• [Tasks to carry out]
[1] Print the part of the film review that runs from "The Mummy Returns Review" up to and including "(out of ****)", word for word.
[2] Pick up the review of The Mummy Returns after its last sentence and write what comes next.

━━━━━ Document section

The Mummy Returns Review
by David N. Butterworth (dnb AT dca DOT net)November 16th, 2001
THE MUMMY RETURNS
A film review by David N. Butterworth
Copyright 2001 David N. Butterworth
** (out of ****)
"What did you expect, Gone With the Wind?" someone once wrote in response to my somewhat less-than enthusiastic review of 1999's "The Mummy," a loud, long, and surprisingly lucrative horror/adventure yarn starring Brendan Fraser, Rachel Weisz, and a tombful of special effects. "It's the mummy. It was a good movie. It does not fall short."
Now I could have argued that just because a movie doesn’t take itself quite so seriously as, say, "Gone With the Wind," doesn’t necessarily make it a good movie. There are good mummy movies and there are bad mummy movies, after all. And then there
are movies like the afore-mentioned Fraser/Weisz outing, which falls somewhere in between. But partly intrigued by that differing of opinion from two years ago, and partly against by better judgment, I ventured cautiously into "The Mummy Returns."

━━━━━━━━━━
━━━━━ Information provided

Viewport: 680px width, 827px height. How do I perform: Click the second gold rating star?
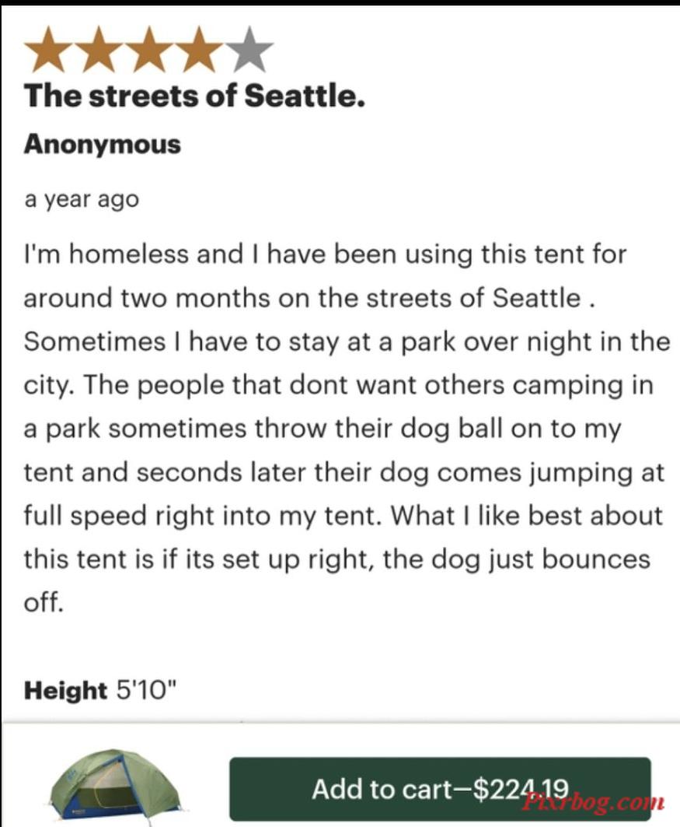99,50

━━━━━━━━━━

• [The answers]
[1]
The Mummy Returns Review
by David N. Butterworth (dnb AT dca DOT net)November 16th, 2001
THE MUMMY RETURNS
A film review by David N. Butterworth
Copyright 2001 David N. Butterworth
** (out of ****)

[2]
"The Empire Strikes Back." "The Godfather Part II." "Aliens" (arguably). It didn’t seem likely that writer/director Stephen Sommers’s follow-up would join this acclaimed roster of films (i.e., sequels better than the originals that spawned them) and that turned out to be true. "The Mummy Returns" is actually no worse than its two-out-of-four-stars predecessor but it’s certainly no better. And in a number of ways it feels like exactly the same movie--terrific news if you enjoyed the first one, not so great if you didn’t.
In the first film, Fraser’s character was more your typical wisecracking (as opposed to whip cracking) adventurer. Here, for some reason, he tends to lay off the asides and treat the whole thing a little more seriously (a TV remake of "Gone With the Wind" might be in his future after all!). Either way, there’s only enough room in this world for one Indiana Jones, and Harrison Ford shouldn’t hang up that famous hat of his just yet.
Also in the first film, Weisz played a charmless librarian and here she plays the now charmless wife of Fraser’s Rick O’Connell. Rick and Evie have a son, Alex (played by Freddie Boath), whose sole purpose is to invigorate the proceedings with juvenile behavior and banter (not unlike "Indiana Jones and the Temple of Doom"’s Short Round). For instance, when catching his parents locked in an intimate embrace, Alex quips "Geez, get a room!" with that saucy British accent of his. He does this a lot, by the way.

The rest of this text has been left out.